Она увидела это по лицу отца, почувствовала, как он пытается опереться на твердость ее голоса.
— Это то же самое, как если бы ты пригласил дядю Колю к нам в гости, а по дороге его сбила машина. Разве стал бы ты тогда обвинять себя в его смерти?
— Но…
— Нет, — уверенно ответила за него она. — Но ты бы сделал все, чтобы подонок, убивший его, получил по заслугам!
— Что я теперь могу… — слезливо простонал Владимир, поднимая загипсованную руку.
— Но у тебя есть я, — сказала Владимировна, чувствуя, что главное ей удалось: сдвинуть его с мертвой точки. — Я сегодня же расспрошу наших в институте. Я вычислю его, обещаю тебе! Я знаю, кто может знать… — Маша и сама поразилась, как легко далась ей эта ложь и как легко она взвалила на плечи эту тяжесть.
Ковалева-дочь решительно подошла к сушке и, взяв оттуда чистый стакан, плеснула себе на дно бледной водки.
— Давай помянем дядю Колю, папа, — проговорила она. — А потом ты расскажешь мне все с самого начала.
— Не чокаясь, — с пьяной серьезностью сказал отец, наливая себе новую порцию.
— За покойных тоже чокаются, — сказала Маша, — но не стеклом, а руками. Теплом рук.

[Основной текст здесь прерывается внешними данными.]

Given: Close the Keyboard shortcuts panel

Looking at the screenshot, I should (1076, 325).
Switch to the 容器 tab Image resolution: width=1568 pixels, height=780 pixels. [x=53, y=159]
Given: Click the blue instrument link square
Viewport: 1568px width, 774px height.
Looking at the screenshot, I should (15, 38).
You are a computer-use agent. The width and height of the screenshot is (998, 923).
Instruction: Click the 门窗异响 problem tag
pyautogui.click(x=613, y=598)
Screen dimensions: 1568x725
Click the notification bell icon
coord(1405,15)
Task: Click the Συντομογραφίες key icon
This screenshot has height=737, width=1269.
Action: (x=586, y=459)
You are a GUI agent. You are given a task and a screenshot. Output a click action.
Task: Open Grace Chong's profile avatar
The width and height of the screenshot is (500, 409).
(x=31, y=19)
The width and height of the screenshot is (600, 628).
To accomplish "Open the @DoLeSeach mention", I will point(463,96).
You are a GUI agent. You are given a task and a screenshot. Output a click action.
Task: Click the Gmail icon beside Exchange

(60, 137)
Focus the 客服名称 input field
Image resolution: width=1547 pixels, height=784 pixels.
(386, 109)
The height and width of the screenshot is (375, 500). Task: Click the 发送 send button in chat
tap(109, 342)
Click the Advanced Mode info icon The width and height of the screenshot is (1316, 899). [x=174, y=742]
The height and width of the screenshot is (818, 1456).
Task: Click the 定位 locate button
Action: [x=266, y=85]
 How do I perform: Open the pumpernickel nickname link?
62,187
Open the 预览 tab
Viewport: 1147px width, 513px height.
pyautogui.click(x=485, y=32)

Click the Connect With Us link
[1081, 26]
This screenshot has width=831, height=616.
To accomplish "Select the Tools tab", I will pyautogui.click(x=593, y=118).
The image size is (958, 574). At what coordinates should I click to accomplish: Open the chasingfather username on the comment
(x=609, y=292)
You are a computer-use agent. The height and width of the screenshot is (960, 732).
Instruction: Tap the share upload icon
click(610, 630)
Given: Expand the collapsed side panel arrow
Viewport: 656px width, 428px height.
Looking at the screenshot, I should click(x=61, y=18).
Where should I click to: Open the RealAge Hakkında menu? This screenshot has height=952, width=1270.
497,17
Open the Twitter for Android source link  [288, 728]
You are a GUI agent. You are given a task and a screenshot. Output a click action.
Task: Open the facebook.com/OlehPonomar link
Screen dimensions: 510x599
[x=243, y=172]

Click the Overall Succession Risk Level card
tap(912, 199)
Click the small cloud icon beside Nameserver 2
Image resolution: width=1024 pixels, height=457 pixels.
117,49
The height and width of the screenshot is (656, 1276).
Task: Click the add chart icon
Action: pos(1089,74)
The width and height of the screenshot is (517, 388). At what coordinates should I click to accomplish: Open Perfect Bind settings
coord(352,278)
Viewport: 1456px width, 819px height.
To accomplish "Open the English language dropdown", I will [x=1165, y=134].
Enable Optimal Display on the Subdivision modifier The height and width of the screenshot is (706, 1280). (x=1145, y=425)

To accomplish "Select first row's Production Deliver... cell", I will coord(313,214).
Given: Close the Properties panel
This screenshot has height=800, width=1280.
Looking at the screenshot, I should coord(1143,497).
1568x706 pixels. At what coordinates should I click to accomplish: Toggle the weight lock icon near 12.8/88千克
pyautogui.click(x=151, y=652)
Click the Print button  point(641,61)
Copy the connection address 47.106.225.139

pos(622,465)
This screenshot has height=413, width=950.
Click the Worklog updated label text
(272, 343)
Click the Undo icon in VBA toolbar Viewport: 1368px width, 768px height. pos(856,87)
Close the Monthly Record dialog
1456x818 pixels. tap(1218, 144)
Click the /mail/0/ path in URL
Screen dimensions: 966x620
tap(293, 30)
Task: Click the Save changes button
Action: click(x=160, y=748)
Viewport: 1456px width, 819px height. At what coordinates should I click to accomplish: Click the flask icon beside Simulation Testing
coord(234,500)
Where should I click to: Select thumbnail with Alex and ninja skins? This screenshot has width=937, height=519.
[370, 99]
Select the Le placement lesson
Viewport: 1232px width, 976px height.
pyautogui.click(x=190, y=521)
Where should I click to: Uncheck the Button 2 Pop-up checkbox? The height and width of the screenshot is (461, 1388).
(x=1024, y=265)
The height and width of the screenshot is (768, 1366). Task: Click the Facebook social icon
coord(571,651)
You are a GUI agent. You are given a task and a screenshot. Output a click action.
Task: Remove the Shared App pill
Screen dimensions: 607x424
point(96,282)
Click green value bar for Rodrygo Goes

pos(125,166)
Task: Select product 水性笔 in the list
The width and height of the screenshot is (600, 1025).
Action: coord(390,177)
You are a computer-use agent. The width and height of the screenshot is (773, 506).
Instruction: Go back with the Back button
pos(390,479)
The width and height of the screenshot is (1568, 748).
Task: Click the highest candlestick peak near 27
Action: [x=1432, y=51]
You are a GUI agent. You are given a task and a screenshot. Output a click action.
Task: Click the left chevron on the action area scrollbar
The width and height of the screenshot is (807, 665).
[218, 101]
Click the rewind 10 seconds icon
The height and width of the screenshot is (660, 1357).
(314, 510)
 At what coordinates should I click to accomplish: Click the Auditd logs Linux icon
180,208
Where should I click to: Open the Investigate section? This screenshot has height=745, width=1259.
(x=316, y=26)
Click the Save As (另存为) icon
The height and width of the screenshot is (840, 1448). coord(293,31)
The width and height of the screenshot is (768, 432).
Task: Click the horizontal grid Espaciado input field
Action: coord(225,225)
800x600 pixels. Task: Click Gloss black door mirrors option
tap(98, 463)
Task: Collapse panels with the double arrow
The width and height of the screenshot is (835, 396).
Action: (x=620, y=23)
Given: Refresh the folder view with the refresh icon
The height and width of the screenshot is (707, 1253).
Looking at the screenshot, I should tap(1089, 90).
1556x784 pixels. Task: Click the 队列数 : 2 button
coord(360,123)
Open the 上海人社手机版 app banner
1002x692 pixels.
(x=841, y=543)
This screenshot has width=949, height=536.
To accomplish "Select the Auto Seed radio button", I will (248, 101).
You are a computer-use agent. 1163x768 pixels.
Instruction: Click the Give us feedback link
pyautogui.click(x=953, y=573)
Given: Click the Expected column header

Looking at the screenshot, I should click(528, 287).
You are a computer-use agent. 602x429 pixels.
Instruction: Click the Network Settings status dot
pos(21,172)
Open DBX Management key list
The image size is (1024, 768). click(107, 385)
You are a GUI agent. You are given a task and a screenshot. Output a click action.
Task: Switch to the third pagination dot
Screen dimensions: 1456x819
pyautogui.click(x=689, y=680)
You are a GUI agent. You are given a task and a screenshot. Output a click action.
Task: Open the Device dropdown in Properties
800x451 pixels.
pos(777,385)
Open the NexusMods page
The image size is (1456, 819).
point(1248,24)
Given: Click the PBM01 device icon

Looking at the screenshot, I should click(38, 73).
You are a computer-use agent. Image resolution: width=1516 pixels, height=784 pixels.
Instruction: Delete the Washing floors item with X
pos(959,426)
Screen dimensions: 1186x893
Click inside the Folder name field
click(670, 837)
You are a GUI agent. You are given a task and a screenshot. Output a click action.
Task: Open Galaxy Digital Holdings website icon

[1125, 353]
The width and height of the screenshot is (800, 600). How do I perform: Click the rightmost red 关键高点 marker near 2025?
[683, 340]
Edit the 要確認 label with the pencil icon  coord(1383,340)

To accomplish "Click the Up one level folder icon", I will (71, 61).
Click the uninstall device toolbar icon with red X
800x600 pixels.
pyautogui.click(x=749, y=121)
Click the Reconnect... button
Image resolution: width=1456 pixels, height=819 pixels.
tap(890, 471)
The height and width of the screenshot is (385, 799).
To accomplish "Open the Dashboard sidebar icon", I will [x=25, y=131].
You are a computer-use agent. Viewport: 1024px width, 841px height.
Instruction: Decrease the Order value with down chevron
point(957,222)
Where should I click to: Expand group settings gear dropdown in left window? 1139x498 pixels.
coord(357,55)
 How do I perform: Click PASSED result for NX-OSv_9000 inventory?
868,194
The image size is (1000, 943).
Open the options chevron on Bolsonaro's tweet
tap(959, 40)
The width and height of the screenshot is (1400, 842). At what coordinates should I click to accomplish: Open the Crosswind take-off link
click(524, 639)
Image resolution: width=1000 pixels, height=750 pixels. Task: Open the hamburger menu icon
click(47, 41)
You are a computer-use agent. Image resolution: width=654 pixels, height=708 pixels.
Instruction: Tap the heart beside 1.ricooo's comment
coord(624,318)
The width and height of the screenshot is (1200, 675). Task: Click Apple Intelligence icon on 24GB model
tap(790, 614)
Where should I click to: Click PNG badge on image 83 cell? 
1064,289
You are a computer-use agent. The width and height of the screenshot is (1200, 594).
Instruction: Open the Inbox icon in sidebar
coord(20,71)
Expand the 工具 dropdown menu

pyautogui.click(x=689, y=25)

Она аккуратно коснулась папиных пальцев, обнимающих стакан.
Выпила. Требовательно кивнула.
И он заговорил с ней, путано, картаво, горячо, — как с другом, а не как с Мурзиком. А она внимательно слушала, мысленно конспектируя каждое ужасное слово:
«Черноглазый… Рита… Ритуал… Кровь… Красная… Куртка… Дядя Коля… Сначала она, потом он… Взрыв… И наводнение три дня. Почему — три, а жертв — две? Или три?!»
— Я им сказал, — (отец имел в виду следователей), — это они, те самые, — (он имел в виду сатанистов). — Но они, — (снова следователи), — и сами так думают. Они сказали, он, — (дядя Коля), — был убит еще до того, как его к Лавре привезли. И потерял много крови, как и она, — (Рита). — Вся церковь была залита кровью…
И тут Маша позорно вздрогнула, потому что на «много крови» услышала знакомое «Будь ты проклят!» — зная, что стоящая за дверью мать имеет в виду ключ, потерявшийся в недрах ее обширной хозяйственной сумки.